Exercise prompt ▸
Take the entries below and retype them exactly.

***** Task inputs

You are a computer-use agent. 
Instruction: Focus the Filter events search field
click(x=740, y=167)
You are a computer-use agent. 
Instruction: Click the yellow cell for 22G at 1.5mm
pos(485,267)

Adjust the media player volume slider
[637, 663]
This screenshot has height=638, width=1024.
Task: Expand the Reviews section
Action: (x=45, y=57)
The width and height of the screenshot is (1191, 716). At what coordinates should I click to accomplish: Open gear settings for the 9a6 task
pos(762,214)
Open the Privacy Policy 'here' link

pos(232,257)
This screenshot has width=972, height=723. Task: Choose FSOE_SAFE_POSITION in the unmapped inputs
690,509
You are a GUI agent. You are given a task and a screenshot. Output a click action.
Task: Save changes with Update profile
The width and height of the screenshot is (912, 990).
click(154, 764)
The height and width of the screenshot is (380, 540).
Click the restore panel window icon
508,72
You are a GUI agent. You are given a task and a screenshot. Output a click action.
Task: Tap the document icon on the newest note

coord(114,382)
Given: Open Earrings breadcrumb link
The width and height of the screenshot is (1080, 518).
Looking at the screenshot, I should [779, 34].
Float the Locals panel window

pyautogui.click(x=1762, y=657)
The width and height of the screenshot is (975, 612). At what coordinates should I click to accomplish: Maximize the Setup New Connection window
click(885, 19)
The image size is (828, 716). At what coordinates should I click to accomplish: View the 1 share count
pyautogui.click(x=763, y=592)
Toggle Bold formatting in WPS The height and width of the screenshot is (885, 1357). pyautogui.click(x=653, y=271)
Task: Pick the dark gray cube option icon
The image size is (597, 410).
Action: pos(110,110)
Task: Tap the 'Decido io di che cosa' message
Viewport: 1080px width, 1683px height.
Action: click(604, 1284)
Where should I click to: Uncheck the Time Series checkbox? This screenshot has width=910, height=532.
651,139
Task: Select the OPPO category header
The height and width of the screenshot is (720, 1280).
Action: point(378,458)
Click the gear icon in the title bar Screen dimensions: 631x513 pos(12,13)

**********

Response to this exercise ▸
You are a computer-use agent. 
Instruction: Focus the Filter events search field
click(x=740, y=167)
You are a computer-use agent. 
Instruction: Click the yellow cell for 22G at 1.5mm
pos(485,267)

Adjust the media player volume slider
[637, 663]
This screenshot has height=638, width=1024.
Task: Expand the Reviews section
Action: (x=45, y=57)
The width and height of the screenshot is (1191, 716). At what coordinates should I click to accomplish: Open gear settings for the 9a6 task
pos(762,214)
Open the Privacy Policy 'here' link

pos(232,257)
This screenshot has width=972, height=723. Task: Choose FSOE_SAFE_POSITION in the unmapped inputs
690,509
You are a GUI agent. You are given a task and a screenshot. Output a click action.
Task: Save changes with Update profile
The width and height of the screenshot is (912, 990).
click(154, 764)
The height and width of the screenshot is (380, 540).
Click the restore panel window icon
508,72
You are a GUI agent. You are given a task and a screenshot. Output a click action.
Task: Tap the document icon on the newest note

coord(114,382)
Given: Open Earrings breadcrumb link
The width and height of the screenshot is (1080, 518).
Looking at the screenshot, I should [779, 34].
Float the Locals panel window

pyautogui.click(x=1762, y=657)
The width and height of the screenshot is (975, 612). At what coordinates should I click to accomplish: Maximize the Setup New Connection window
click(885, 19)
The image size is (828, 716). At what coordinates should I click to accomplish: View the 1 share count
pyautogui.click(x=763, y=592)
Toggle Bold formatting in WPS The height and width of the screenshot is (885, 1357). pyautogui.click(x=653, y=271)
Task: Pick the dark gray cube option icon
The image size is (597, 410).
Action: pos(110,110)
Task: Tap the 'Decido io di che cosa' message
Viewport: 1080px width, 1683px height.
Action: click(604, 1284)
Where should I click to: Uncheck the Time Series checkbox? This screenshot has width=910, height=532.
651,139
Task: Select the OPPO category header
The height and width of the screenshot is (720, 1280).
Action: point(378,458)
Click the gear icon in the title bar Screen dimensions: 631x513 pos(12,13)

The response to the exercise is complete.